Adoro la costruzione che hai dato alla storia: abbiamo Alastor che riesce a focalizzarsi solo su tre quarti della propria esistenza, inizialmente crediamo che sia per via del poco tempo che gli resta, ma poi capiamo che il quarto restante è semplicemente troppo doloroso; di contro abbiamo Doll che si ritrova a fare i contri proprio con il quarto che Alastor non ha affrontato e che ora ricorderà ogni giorno, semplicemente entrando nell’ufficio che ha tanto faticato per raggiungere.
Trovo che tu sia una delle autrici più brave a dirci così tante cose, utilizzando così poche parole, le tue storie sono spesso piuttosto brevi – eppure sanno andare dritte al punto e essere concise, senza lasciar indietro dettagli fondamentali. Qui, in particolare, riviviamo tantissimi momenti cruciali nella vita e nell’evoluzione di Alastor, eppure è proprio in quelli che lui sceglie di non mostrare che scopriamo l’entità del legame che lo legava alla sua Bamboluccia – non credo di avertelo detto prima, ma trovo che questo soprannome si addica particolarmente a Doll e che sia piuttosto credibile che ad affibbiarglielo sia stato lui. Scopriamo quindi che Dolores era con lui, anche se non sempre in modo palese, in ogni momento della sua vita: c’era quando era un giovane Serpeverde, che organizzava un giro di compiti rubati e partecipavano al ballo del LumaClub; era presente al Ministero, quando lui faceva avverare il suo sogno, e lei tentava di perseguire il proprio; non mancava nemmeno nei momenti in cui hanno finto di non essere nulla l’una per l’altro – consapevoli di mentirsi.

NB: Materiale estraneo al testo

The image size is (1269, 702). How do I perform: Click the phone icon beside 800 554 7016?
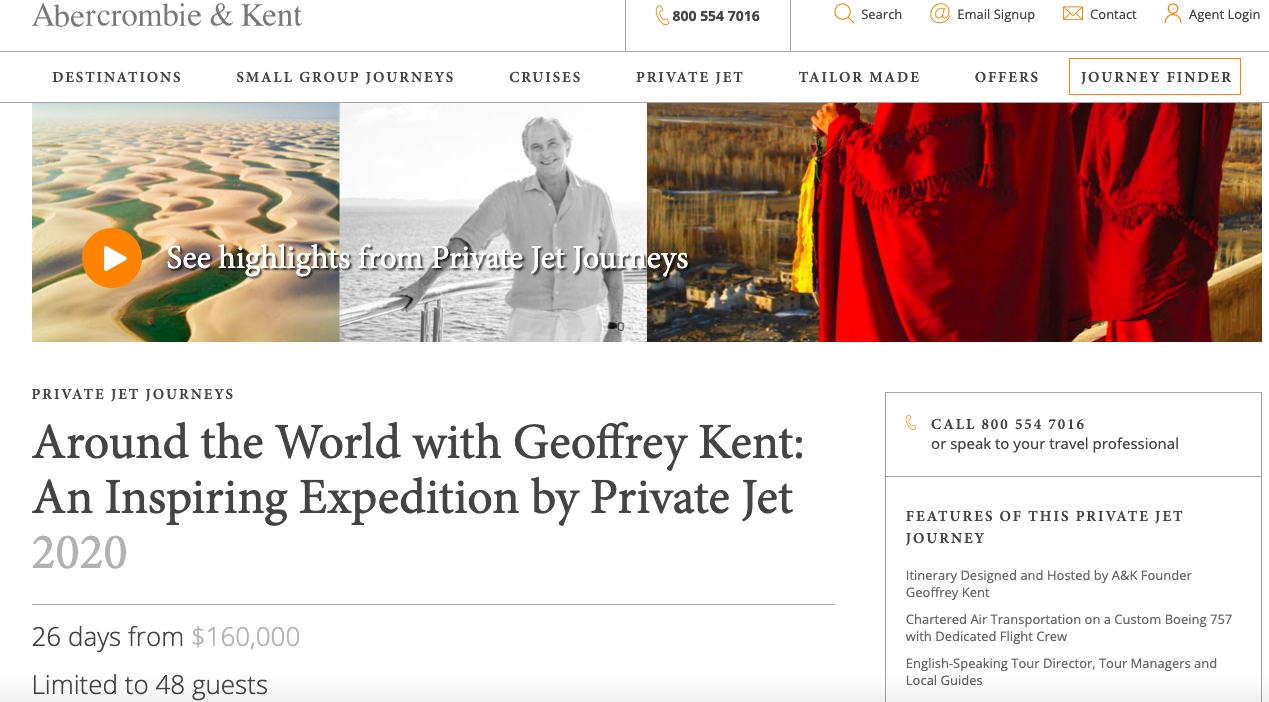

Credo che sia innegabile che entrambi i tuoi personaggi siano ben caratterizzati all’interno di questa storia e più in generale, nelle altre storie che hai dedicato a loro; in questa lasci emergere i loro punti di forza, assieme alle fragilità che gli hanno impedito di abbandonarsi alla felicità che la loro relazione gli avrebbe donato. Non sono coraggiosi, e non parlo di duelli e di affrontare i Mangiamorte come Alastor deve fare ogni giorno, ma parlo del coraggio di ammettere ciò che provano; quel tipo di coraggio probabilmente preferiscono lasciarlo a qualcun altro, finendo con il perdersi e il ritrovarsi solo quando è ormai troppo tardi.
Sei riuscita ad attribuire un senso meno macabro e tanto commovente alla sottrazione da parte di Dolores dell’occhio di Moody; nella tua storia non è uno sfregio alla sua memoria, come possiamo intendere dalla saga, bensì una scelta consapevole – e dolorosa – che le ricorderà ogni giorno ciò che ha perso. Trovo che questo abbia arricchito la tua storia, attribuendo un nuovo significato al cliché prescelto, perché non ci parli solo Moody che rivive tre quarti della sua vita in punto di morte, bensì anche di Dolores che rivive continuamente il quarto mancante e rimpiange ciò che ha perso. Visti tutti i miei sproloqui, è ovvio che trovo il titolo davvero perfetto per la storia e trovo anche che sia particolarmente accattivante.
Come sempre poi, riesci a farmi adorare un personaggio che non mi è mai andato a genio e una coppia così particolare e così tua che se la dovessi veder scritta da qualcun altro passerei sicuramente oltre per timore che rovinino gli headcanon che hai condiviso con noi.